I wrote: " For q.gt.23 the inequality..ceases to be valid, & I have
no evidence as to whether results analogous to .. exist. If they do
an entirely different method of proof would be required." As it turns
out, the evidence that analogous results do exist is overwhelming,
and (armed with this knowledge) it is not too hard to see how to
modify the proof. Having so often deprecated in others the habit
of making rash predictions without reasonable evidence, I find it
embarrassing to confess the beam in my own eye in 1968; but the
inescapable fact is that "entirely different method" was wrong-
it should have read "(a) somewhat different method".
The transition from eigenfunctions to linear congruences for
p(n) is not difficult, using the properties of linear recurrence
relations mod q and some computed accidents. A few specimens
follow( some of them based on 24n-1= 0 (mod q)). (Examples up to
q=31 are given in (2)). All these specimens are to be taken as
E&OE; I have taken reasonable care but the program could have some
minor bugs.
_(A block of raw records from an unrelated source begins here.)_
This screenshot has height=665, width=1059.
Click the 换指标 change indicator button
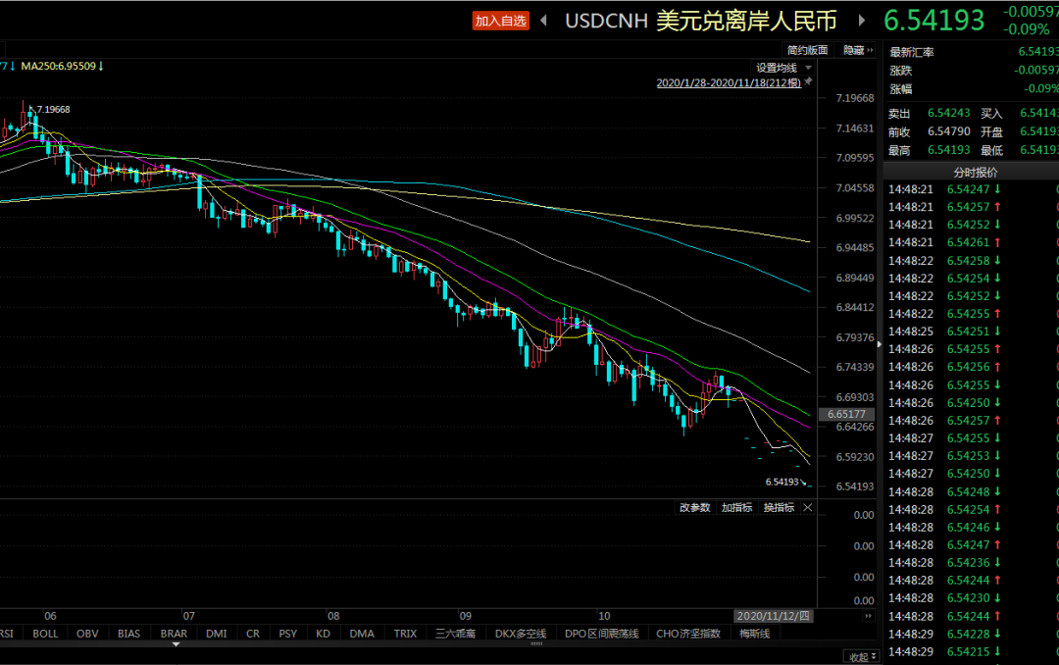coord(779,507)
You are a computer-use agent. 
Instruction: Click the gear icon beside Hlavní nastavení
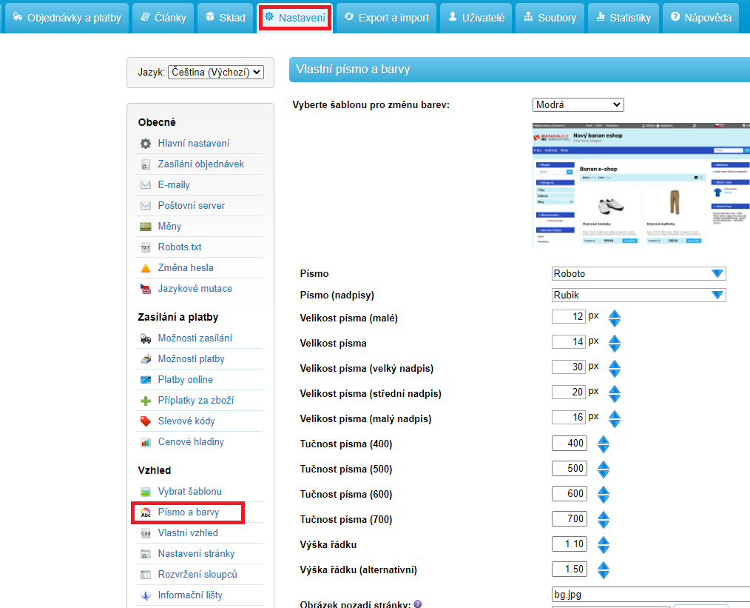[146, 144]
The case k=0 of the first congruence(p(18897974)) I
checked with a 40"-run using Hardy-Ramanujan-Rademacher; the 4835-digit
number was congruent to 55 both mod 125 and mod 529. We know it
ought to be 0(mod 125), which gives reasonable confirmation mod 529,
although a California jury might not convict on this evidence.
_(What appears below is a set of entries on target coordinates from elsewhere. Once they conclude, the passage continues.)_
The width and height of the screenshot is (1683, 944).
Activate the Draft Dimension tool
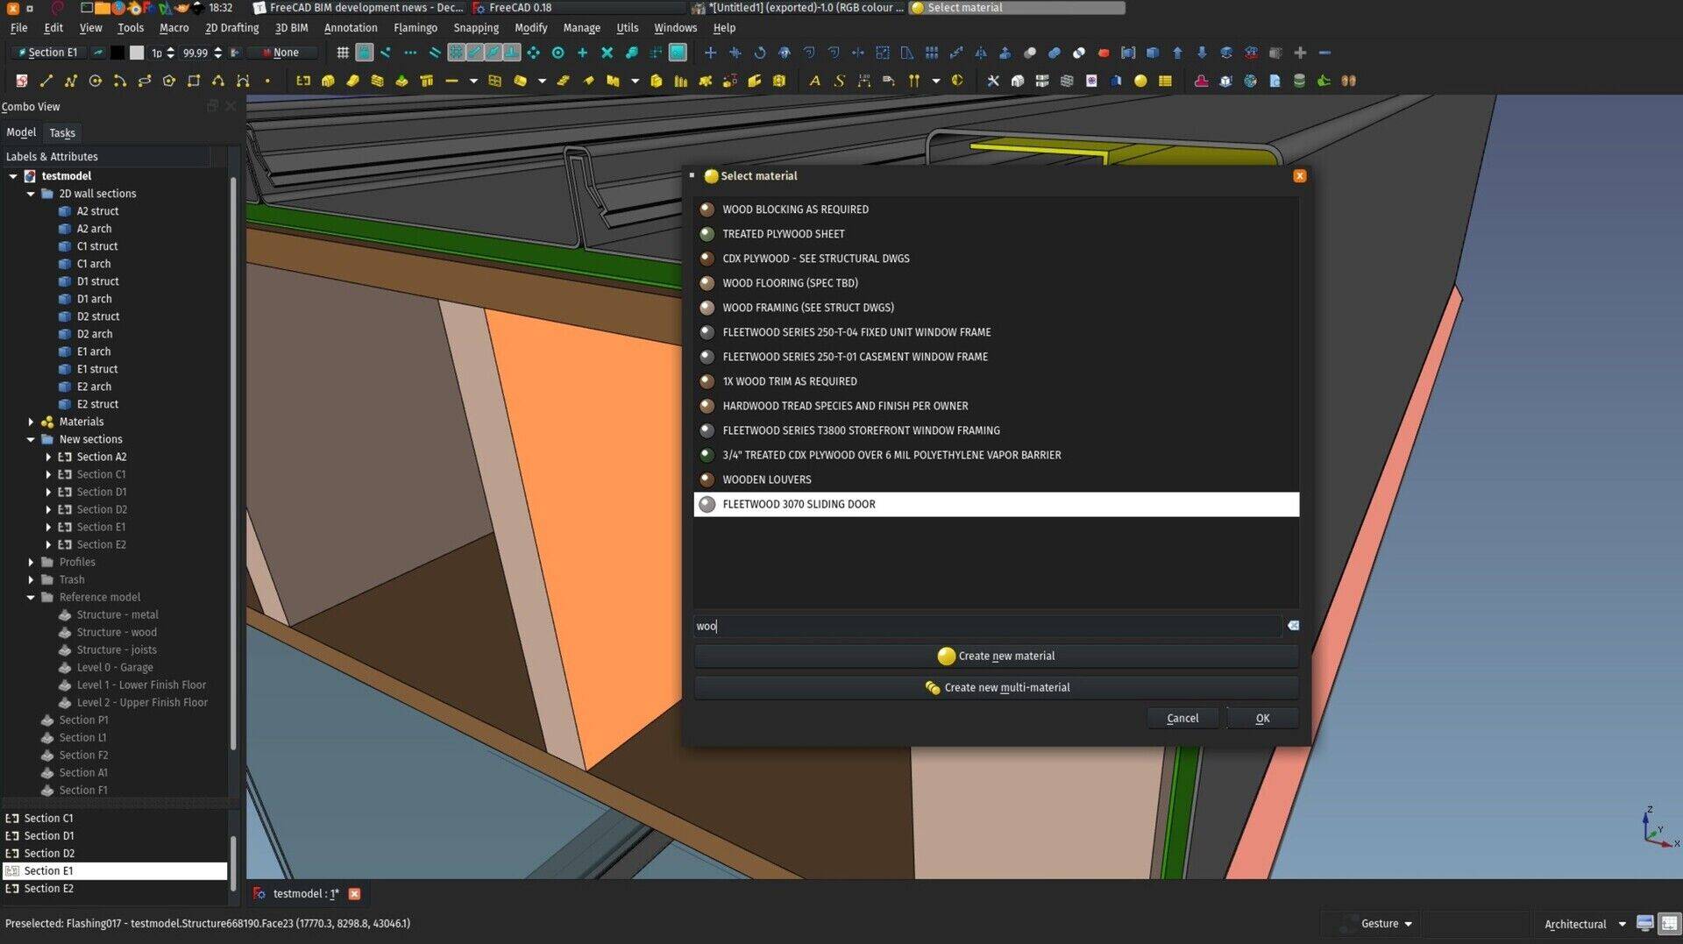click(x=864, y=81)
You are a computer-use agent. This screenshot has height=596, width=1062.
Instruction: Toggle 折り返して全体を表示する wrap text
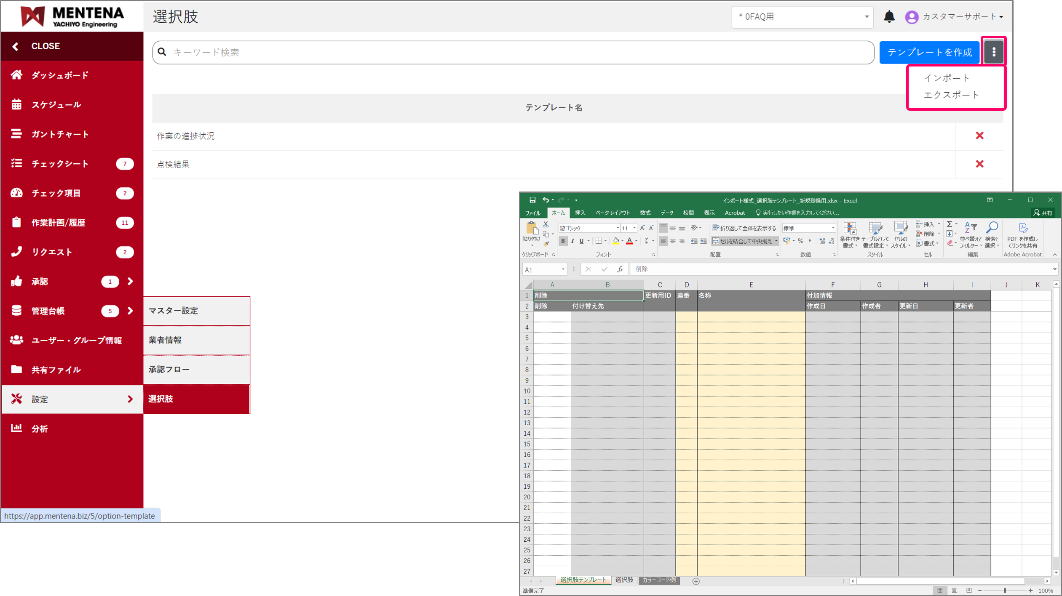click(x=744, y=228)
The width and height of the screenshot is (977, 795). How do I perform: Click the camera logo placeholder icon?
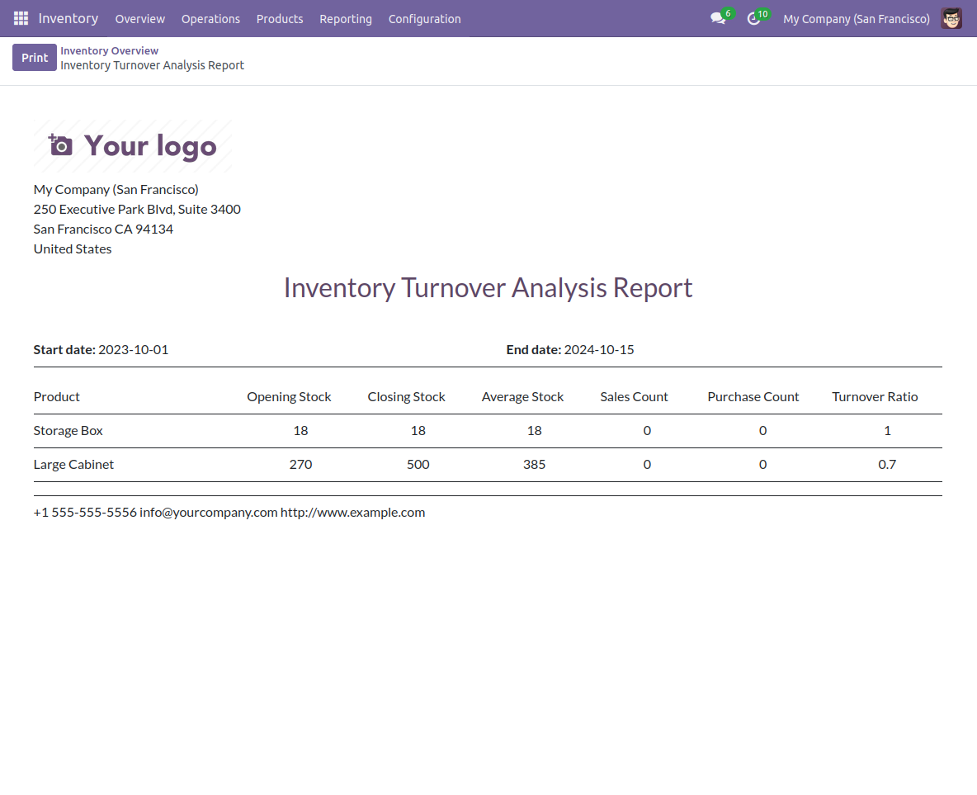tap(60, 145)
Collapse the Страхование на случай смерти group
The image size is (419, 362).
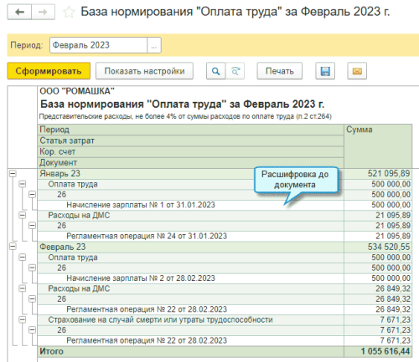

p(43087380625*k + 18897974) = 0 (mod 529) ,
p(1190152249*k + 25315010) = 0 (mod 37) ,
p(304494911572931557660375*k + 63815247466378749) = 0 (mod 41) ,
p(786247213213708750375*k + 274036427607799) = 0 (mod 43) ,
p(2941074612320027*k + 557227073122) = 0 (mod 53) ,
p(24734199927692656375*k + 8194615134374) = 0 (mod 61) ,
p(8246643166425328356875*k + 670996159483474)= 0 (mod 73) ,
p(56893553114417795882733233887726622539837725796216043375*k +
.. 603601919402946826194658925316161463324) = 0 (mod 101) ,
p(1140773130436436432134058026060201612619574856085125*k +
.. 1278827052061576887278324769721420299) = 0 (mod 113) ,
It is possible to reduce the need for computed accidents, but
at the cost of increasing the common difference of the A.P.,e.g.:
p(n)=0 (mod 73) if ((24n-1)/73)=-1 and 24n-1 is divisible by
5**10655 but not by 5**10656.
******************
This is a convenient place to report a computation I did some
years ago on the distribution of p(n) mod 5. I went to 30,000,000
using eta(25)/eta= sigma x**n sigma (d divides n) d. ((n/d)/5) (mod 5)
and splitting the Eisenstein series into 25 parts. The value of p(n) mod 5
is predictable from other values if 24n-1=0(mod 5), or n is not squarefree
and ((24n-1)/5)=-1. Accordingly I excluded these values from the counts.
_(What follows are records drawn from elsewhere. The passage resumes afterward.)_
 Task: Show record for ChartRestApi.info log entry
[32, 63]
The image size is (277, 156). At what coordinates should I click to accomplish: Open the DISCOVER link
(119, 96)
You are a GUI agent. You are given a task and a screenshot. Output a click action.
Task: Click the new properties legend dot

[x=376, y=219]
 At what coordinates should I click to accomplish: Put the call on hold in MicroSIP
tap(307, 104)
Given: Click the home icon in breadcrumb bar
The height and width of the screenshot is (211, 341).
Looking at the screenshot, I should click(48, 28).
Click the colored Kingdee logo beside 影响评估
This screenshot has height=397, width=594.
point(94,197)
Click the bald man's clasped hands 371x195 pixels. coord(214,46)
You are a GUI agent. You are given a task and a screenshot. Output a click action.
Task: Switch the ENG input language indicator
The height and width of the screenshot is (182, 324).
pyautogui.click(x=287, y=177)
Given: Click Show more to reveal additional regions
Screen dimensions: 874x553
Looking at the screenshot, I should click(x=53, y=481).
I found nothing interesting when ((24n-1)/5)=1, and
suspect that there is nothing interesting. For squarefree n with
((24n-1)/5)=-1 there was a slight bias in favour of zero mod 5, which
I am wholly unable to explain. Such things often happen "at the beginning"
,but this phenomenon persisted uniformly at about 3%; I cannot recall
the exact figure ,but I do recall that the difference from the "expected"
was 78 sigma, as the statisticians use that letter, which only a
politician could regard as a coincidence.